Suite aux événements au Japon, j'ai ressorti ce livre de ma pile à lire...
Sous-titré « Tchernobyl, chronique du monde après l'apocalypse », c'est un recueil de témoignages sur la catastrophe de Tchernobyl et ses conséquences sur la vie en Biélorussie (principalement).
Des témoignages de femmes de liquidateurs, d'ingénieurs et de spécialistes, de résidents non autorisés de la zone...

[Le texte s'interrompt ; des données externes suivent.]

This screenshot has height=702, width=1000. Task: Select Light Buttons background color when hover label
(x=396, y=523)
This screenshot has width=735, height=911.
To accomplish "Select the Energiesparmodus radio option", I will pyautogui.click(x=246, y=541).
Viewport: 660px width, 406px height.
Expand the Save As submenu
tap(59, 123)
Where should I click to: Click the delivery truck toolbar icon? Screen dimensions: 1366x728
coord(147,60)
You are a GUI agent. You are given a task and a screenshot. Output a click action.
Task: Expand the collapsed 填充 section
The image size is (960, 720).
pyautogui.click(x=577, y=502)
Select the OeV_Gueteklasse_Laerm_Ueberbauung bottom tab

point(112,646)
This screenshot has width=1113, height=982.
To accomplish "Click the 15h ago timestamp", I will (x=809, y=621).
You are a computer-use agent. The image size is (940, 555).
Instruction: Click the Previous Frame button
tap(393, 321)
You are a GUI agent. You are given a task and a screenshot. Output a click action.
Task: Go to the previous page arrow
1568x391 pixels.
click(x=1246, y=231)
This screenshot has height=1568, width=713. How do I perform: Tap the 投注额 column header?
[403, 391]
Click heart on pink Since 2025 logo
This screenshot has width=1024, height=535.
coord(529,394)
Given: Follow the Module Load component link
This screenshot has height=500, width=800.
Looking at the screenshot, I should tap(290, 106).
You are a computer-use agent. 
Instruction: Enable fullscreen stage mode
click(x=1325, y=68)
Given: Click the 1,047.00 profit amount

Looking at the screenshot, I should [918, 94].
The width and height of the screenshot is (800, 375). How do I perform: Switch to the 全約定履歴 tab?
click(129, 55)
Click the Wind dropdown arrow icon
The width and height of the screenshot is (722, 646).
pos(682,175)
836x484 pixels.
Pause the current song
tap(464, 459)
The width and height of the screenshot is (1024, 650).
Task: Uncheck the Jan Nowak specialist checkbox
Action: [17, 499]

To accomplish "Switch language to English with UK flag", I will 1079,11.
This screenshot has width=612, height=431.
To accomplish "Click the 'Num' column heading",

Ce qu'on découvre ou redécouvre dans ces monologues juxtaposés c'est la désinformation qui régnait à l'époque (?) dans cette région soviétique, le sacrifice de civils ou de militaires qui relevait autant de l'inconscience ou de l'obligation que de l'héroïsme. L'impuissance de ceux « qui savaient », qui connaissaient les risques, à se faire entendre et à faire évacuer, traiter en prévention ou informer tout simplement les populations concernées.
Je ne suis ni historienne, ni scientifique de formation, mais en lisant cela je me demande comment c'est possible à une telle échelle, qu'une société entière se laisse empoisonner et mourir par fatalisme, par abnégation, par manque d'alternative ?
Les témoignages des femmes et des mères sont poignants, celles qui ont accompagné leur mari ou leur enfant jusqu'au bout de l'agonie et des souffrances.
L'approche est différente de ce que j'avais pu lire dans « Tchernobyl mon amour » ou encore « Silence on irradie » mais ça me semble un texte indispensable.